SYMP 17-3 - Sustaining water demands to urban ecosystems in the southwestern United States

Thursday, August 9, 2012: 8:50 AM
Portland Blrm 252, Oregon Convention Center
Daniel L. Childers, School of Sustainability, Arizona State University, Tempe, AZ, Nancy B. Grimm, School of Life Sciences, Arizona State University, Tempe, AZ and Benjamin Ruddell, CTI Department of Engineering, Arizona State University, Tempe, AZ
Background/Question/Methods:  It is critically important that we understand the effects of climate change, both past and future, on streamflow in order to best manage future water supplies.  This connection is complicated by both obvious and nuanced secondary effects—including disturbance regimes and land use change—on climate/streamflow interactions. In the desert Southwest, a sustainable future is intricately tied to water supply and availability. In this paper we connect long-term climate and streamflow data to present and future water availability in the Central Arizona-Phoenix Long-Term Ecological Research Program (CAP LTER) study area. Specifically, we relate 60 years of headwater streamflow data in a source watershed to precipitation and to direct and indirect measures of evapotranspirative losses. We then relate these past trends to our growing understanding of water use and management within the city itself. Retrospective analyses of these relationships are not optimal predictors of future conditions, particularly given the many uncertainties associated with how climate and human decision-making will change in the future. Still, we argue that we can inform decisions about future sustainability by better understanding critical hydrologic functions and how they respond to climate change and human intervention in the greater social-ecological water system of south-central Arizona. 
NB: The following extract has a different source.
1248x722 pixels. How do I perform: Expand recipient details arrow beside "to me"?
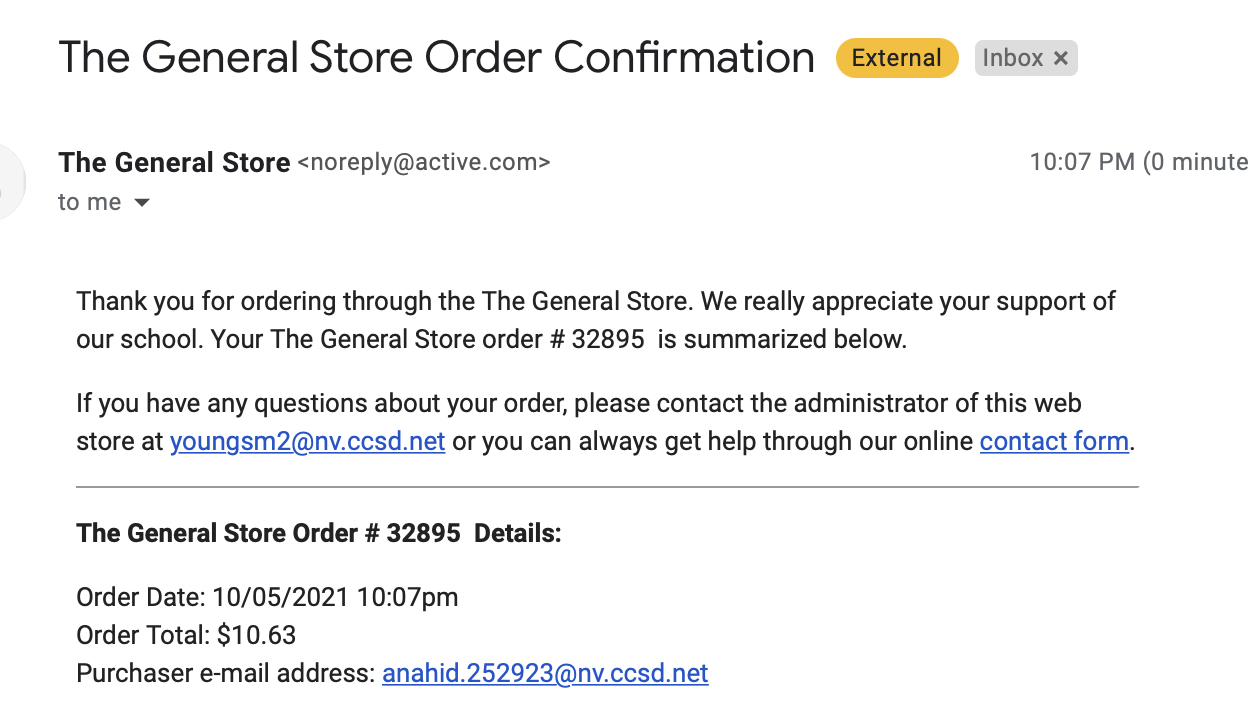(142, 203)
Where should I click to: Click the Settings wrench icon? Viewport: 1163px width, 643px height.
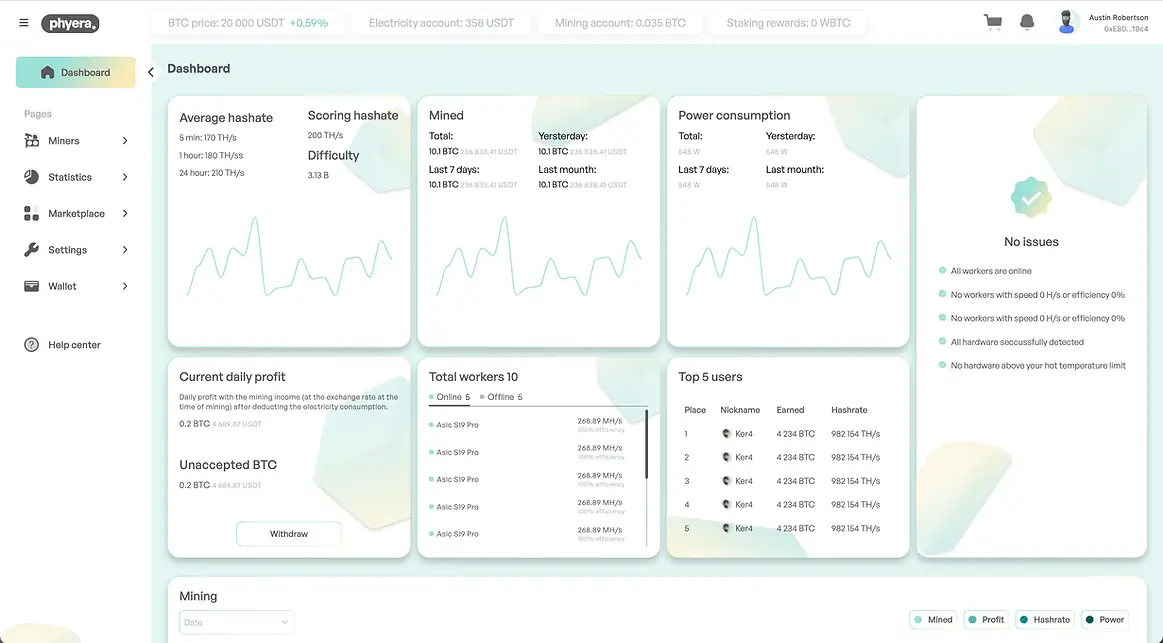coord(31,250)
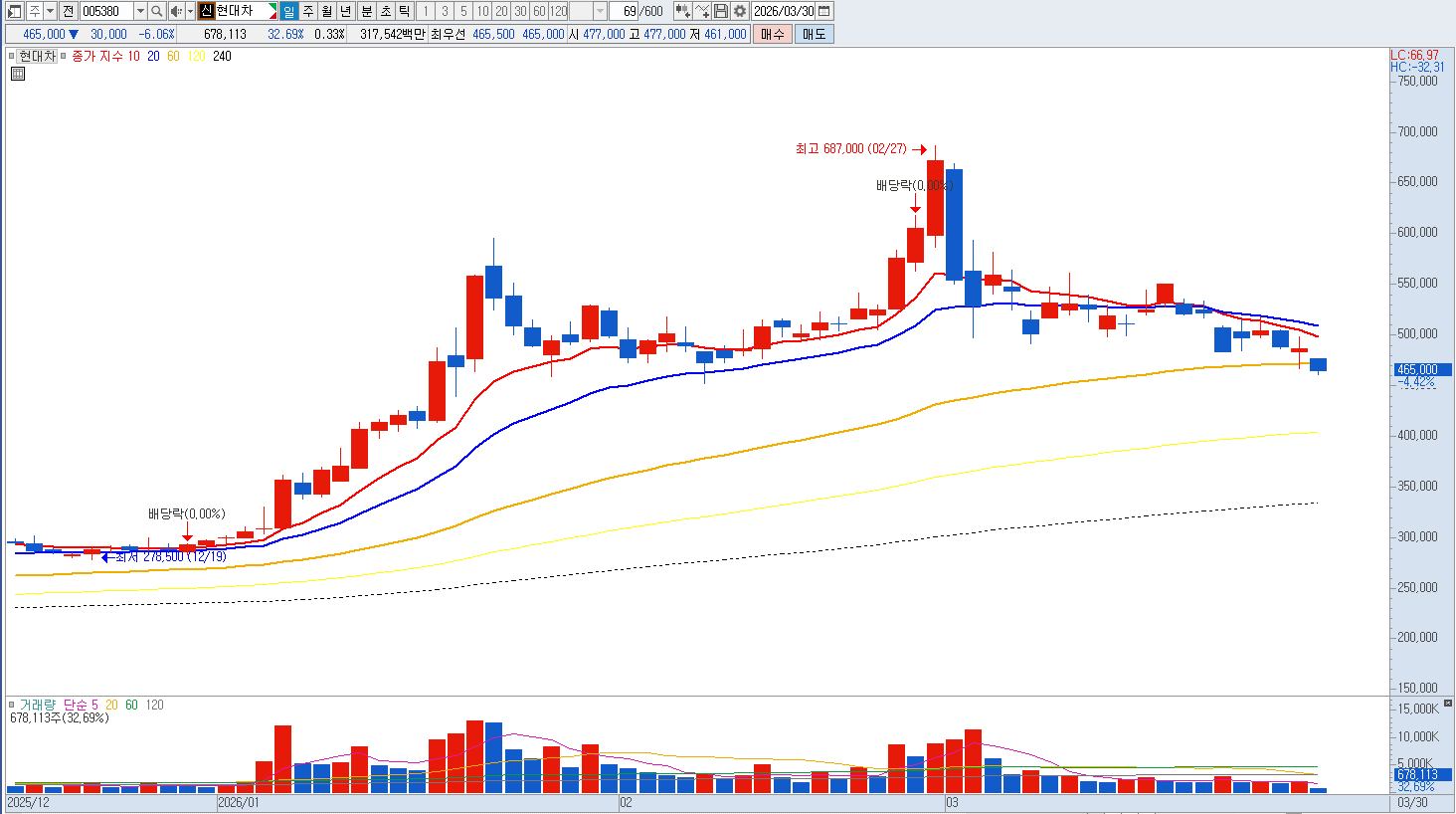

Results/Conclusions:  Our climate-biophysical analysis of data from Sycamore Creek, AZ was part of a multi-site synthesis that used the Budyko curve energy-balance approach.  Budyko curves relate potential evapotranspiration (PET) and actual evapotranspiration (AET), with both indexed to precipitation (P), and indicate whether AET is water- or energy-limited. PET was calculated from air temperature (T), P, and stream discharge (Q) while AET was simply P-Q. Over the 60-year period of record we found no change in streamflow at any time of year or in precipitation. Over this time AET/P was lower than PET/P and variation in AET/P was lower than in PET/P; however, both metrics were highly variable among years compared with other sites. The streams providing urban Phoenix with about 50% of its water appear to be more efficient at supplying water than simple temperature-precipitation models would predict. Within the city, outdoor water use dominates and irrigation-based evapotranspiration mitigates Urban Heat Island effects. We are currently using a network of micrometeorological towers and an urban eddy flux tower to investigate these climate–water-use linkages, to determine if the same AET/P < PET/P pattern holds for the human-designed oasis landscapes that dominate Phoenix.